- _What the exercise asks_
Repeat each of the entries below line for line, changing nothing.

- _Data shown_
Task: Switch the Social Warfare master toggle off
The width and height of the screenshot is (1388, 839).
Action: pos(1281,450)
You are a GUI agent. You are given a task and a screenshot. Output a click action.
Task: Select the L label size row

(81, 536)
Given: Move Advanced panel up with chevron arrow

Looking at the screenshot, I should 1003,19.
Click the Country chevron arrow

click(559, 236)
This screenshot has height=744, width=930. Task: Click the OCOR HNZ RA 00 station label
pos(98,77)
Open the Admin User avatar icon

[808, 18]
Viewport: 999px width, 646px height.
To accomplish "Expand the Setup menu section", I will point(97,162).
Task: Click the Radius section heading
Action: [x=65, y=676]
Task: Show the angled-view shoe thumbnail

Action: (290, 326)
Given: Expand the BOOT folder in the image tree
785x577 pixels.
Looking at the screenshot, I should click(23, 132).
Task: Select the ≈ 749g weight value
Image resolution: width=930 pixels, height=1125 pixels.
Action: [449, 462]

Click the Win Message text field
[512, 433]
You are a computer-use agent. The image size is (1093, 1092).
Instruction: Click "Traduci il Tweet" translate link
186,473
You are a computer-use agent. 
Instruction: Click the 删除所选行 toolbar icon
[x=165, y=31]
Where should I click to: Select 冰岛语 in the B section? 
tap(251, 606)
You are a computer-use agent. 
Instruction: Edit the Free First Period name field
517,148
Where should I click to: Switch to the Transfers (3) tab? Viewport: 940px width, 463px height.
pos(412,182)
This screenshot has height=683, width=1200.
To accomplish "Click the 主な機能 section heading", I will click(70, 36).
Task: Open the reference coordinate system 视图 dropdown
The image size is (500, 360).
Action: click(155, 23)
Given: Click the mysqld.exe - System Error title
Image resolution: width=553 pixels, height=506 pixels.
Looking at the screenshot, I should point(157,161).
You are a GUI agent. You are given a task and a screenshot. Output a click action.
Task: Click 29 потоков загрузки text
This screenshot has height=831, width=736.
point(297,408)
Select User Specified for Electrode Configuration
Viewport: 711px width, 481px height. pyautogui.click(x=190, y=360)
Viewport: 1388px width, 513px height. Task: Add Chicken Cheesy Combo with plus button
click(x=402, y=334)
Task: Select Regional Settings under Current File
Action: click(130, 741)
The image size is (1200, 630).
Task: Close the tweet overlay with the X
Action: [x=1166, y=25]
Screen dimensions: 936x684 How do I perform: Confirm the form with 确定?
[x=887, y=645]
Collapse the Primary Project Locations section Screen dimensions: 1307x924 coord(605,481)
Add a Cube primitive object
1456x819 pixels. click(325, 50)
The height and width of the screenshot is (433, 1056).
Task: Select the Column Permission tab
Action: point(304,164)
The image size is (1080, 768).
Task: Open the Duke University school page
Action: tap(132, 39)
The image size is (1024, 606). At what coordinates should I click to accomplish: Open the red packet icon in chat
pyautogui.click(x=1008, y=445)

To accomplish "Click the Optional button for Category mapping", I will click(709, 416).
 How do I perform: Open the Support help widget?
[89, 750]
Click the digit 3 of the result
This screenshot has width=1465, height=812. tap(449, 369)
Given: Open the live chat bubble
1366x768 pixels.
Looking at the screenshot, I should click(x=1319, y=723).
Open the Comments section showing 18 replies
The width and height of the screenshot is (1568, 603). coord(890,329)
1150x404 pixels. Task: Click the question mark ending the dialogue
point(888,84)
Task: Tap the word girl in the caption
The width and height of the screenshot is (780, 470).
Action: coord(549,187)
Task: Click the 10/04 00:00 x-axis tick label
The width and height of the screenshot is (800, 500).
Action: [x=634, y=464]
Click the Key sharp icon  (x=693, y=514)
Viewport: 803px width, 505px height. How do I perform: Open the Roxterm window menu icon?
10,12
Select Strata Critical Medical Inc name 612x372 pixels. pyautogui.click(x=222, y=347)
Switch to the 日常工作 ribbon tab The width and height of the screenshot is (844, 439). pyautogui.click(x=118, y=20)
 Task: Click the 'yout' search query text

- _Task response_
Task: Switch the Social Warfare master toggle off
The width and height of the screenshot is (1388, 839).
Action: pos(1281,450)
You are a GUI agent. You are given a task and a screenshot. Output a click action.
Task: Select the L label size row

(81, 536)
Given: Move Advanced panel up with chevron arrow

Looking at the screenshot, I should 1003,19.
Click the Country chevron arrow

click(559, 236)
This screenshot has height=744, width=930. Task: Click the OCOR HNZ RA 00 station label
pos(98,77)
Open the Admin User avatar icon

[808, 18]
Viewport: 999px width, 646px height.
To accomplish "Expand the Setup menu section", I will point(97,162).
Task: Click the Radius section heading
Action: [x=65, y=676]
Task: Show the angled-view shoe thumbnail

Action: (290, 326)
Given: Expand the BOOT folder in the image tree
785x577 pixels.
Looking at the screenshot, I should click(23, 132).
Task: Select the ≈ 749g weight value
Image resolution: width=930 pixels, height=1125 pixels.
Action: [449, 462]

Click the Win Message text field
[512, 433]
You are a computer-use agent. The image size is (1093, 1092).
Instruction: Click "Traduci il Tweet" translate link
186,473
You are a computer-use agent. 
Instruction: Click the 删除所选行 toolbar icon
[x=165, y=31]
Where should I click to: Select 冰岛语 in the B section? 
tap(251, 606)
You are a computer-use agent. 
Instruction: Edit the Free First Period name field
517,148
Where should I click to: Switch to the Transfers (3) tab? Viewport: 940px width, 463px height.
pos(412,182)
This screenshot has height=683, width=1200.
To accomplish "Click the 主な機能 section heading", I will click(70, 36).
Task: Open the reference coordinate system 视图 dropdown
The image size is (500, 360).
Action: click(155, 23)
Given: Click the mysqld.exe - System Error title
Image resolution: width=553 pixels, height=506 pixels.
Looking at the screenshot, I should point(157,161).
You are a GUI agent. You are given a task and a screenshot. Output a click action.
Task: Click 29 потоков загрузки text
This screenshot has height=831, width=736.
point(297,408)
Select User Specified for Electrode Configuration
Viewport: 711px width, 481px height. pyautogui.click(x=190, y=360)
Viewport: 1388px width, 513px height. Task: Add Chicken Cheesy Combo with plus button
click(x=402, y=334)
Task: Select Regional Settings under Current File
Action: click(130, 741)
The image size is (1200, 630).
Task: Close the tweet overlay with the X
Action: [x=1166, y=25]
Screen dimensions: 936x684 How do I perform: Confirm the form with 确定?
[x=887, y=645]
Collapse the Primary Project Locations section Screen dimensions: 1307x924 coord(605,481)
Add a Cube primitive object
1456x819 pixels. click(325, 50)
The height and width of the screenshot is (433, 1056).
Task: Select the Column Permission tab
Action: point(304,164)
The image size is (1080, 768).
Task: Open the Duke University school page
Action: tap(132, 39)
The image size is (1024, 606). At what coordinates should I click to accomplish: Open the red packet icon in chat
pyautogui.click(x=1008, y=445)

To accomplish "Click the Optional button for Category mapping", I will click(709, 416).
 How do I perform: Open the Support help widget?
[89, 750]
Click the digit 3 of the result
This screenshot has width=1465, height=812. tap(449, 369)
Given: Open the live chat bubble
1366x768 pixels.
Looking at the screenshot, I should click(x=1319, y=723).
Open the Comments section showing 18 replies
The width and height of the screenshot is (1568, 603). coord(890,329)
1150x404 pixels. Task: Click the question mark ending the dialogue
point(888,84)
Task: Tap the word girl in the caption
The width and height of the screenshot is (780, 470).
Action: coord(549,187)
Task: Click the 10/04 00:00 x-axis tick label
The width and height of the screenshot is (800, 500).
Action: [x=634, y=464]
Click the Key sharp icon  (x=693, y=514)
Viewport: 803px width, 505px height. How do I perform: Open the Roxterm window menu icon?
10,12
Select Strata Critical Medical Inc name 612x372 pixels. pyautogui.click(x=222, y=347)
Switch to the 日常工作 ribbon tab The width and height of the screenshot is (844, 439). pyautogui.click(x=118, y=20)
 Task: Click the 'yout' search query text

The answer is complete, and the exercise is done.